What to produce
Reproduce all records word for word.
__________________________________________________
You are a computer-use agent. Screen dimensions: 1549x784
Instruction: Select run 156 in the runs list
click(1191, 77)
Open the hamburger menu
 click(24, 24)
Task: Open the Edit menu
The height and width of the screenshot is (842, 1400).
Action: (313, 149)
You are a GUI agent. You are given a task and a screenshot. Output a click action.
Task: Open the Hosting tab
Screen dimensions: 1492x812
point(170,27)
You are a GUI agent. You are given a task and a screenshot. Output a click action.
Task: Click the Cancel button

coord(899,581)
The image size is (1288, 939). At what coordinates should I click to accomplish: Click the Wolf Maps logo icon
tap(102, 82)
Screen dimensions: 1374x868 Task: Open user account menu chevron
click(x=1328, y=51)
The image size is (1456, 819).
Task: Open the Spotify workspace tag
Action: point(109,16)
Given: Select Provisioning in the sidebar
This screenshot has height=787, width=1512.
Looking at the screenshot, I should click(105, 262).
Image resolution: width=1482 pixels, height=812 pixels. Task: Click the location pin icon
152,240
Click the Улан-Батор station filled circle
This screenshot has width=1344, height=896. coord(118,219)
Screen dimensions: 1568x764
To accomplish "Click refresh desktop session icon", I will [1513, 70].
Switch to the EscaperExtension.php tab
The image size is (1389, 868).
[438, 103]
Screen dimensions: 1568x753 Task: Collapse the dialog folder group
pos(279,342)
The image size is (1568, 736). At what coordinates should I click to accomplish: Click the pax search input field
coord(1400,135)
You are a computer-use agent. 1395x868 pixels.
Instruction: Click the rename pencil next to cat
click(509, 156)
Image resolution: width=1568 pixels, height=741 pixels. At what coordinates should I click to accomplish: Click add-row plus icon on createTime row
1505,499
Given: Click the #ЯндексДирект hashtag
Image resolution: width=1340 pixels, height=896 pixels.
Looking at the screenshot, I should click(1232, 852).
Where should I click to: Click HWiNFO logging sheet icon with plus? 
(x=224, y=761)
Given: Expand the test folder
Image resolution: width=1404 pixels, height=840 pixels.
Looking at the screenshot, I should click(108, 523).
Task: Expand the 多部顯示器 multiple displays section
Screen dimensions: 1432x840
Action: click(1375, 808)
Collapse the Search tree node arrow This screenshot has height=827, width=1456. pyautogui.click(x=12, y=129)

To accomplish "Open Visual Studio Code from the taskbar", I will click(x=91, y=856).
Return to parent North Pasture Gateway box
__________________________________________________
Response for this exercise
You are a computer-use agent. Screen dimensions: 1549x784
Instruction: Select run 156 in the runs list
click(1191, 77)
Open the hamburger menu
 click(24, 24)
Task: Open the Edit menu
The height and width of the screenshot is (842, 1400).
Action: (313, 149)
You are a GUI agent. You are given a task and a screenshot. Output a click action.
Task: Open the Hosting tab
Screen dimensions: 1492x812
point(170,27)
You are a GUI agent. You are given a task and a screenshot. Output a click action.
Task: Click the Cancel button

coord(899,581)
The image size is (1288, 939). At what coordinates should I click to accomplish: Click the Wolf Maps logo icon
tap(102, 82)
Screen dimensions: 1374x868 Task: Open user account menu chevron
click(x=1328, y=51)
The image size is (1456, 819).
Task: Open the Spotify workspace tag
Action: point(109,16)
Given: Select Provisioning in the sidebar
This screenshot has height=787, width=1512.
Looking at the screenshot, I should click(105, 262).
Image resolution: width=1482 pixels, height=812 pixels. Task: Click the location pin icon
152,240
Click the Улан-Батор station filled circle
This screenshot has width=1344, height=896. coord(118,219)
Screen dimensions: 1568x764
To accomplish "Click refresh desktop session icon", I will [1513, 70].
Switch to the EscaperExtension.php tab
The image size is (1389, 868).
[438, 103]
Screen dimensions: 1568x753 Task: Collapse the dialog folder group
pos(279,342)
The image size is (1568, 736). At what coordinates should I click to accomplish: Click the pax search input field
coord(1400,135)
You are a computer-use agent. 1395x868 pixels.
Instruction: Click the rename pencil next to cat
click(509, 156)
Image resolution: width=1568 pixels, height=741 pixels. At what coordinates should I click to accomplish: Click add-row plus icon on createTime row
1505,499
Given: Click the #ЯндексДирект hashtag
Image resolution: width=1340 pixels, height=896 pixels.
Looking at the screenshot, I should click(1232, 852).
Where should I click to: Click HWiNFO logging sheet icon with plus? 
(x=224, y=761)
Given: Expand the test folder
Image resolution: width=1404 pixels, height=840 pixels.
Looking at the screenshot, I should click(108, 523).
Task: Expand the 多部顯示器 multiple displays section
Screen dimensions: 1432x840
Action: click(1375, 808)
Collapse the Search tree node arrow This screenshot has height=827, width=1456. pyautogui.click(x=12, y=129)

To accomplish "Open Visual Studio Code from the taskbar", I will click(x=91, y=856).
Return to parent North Pasture Gateway box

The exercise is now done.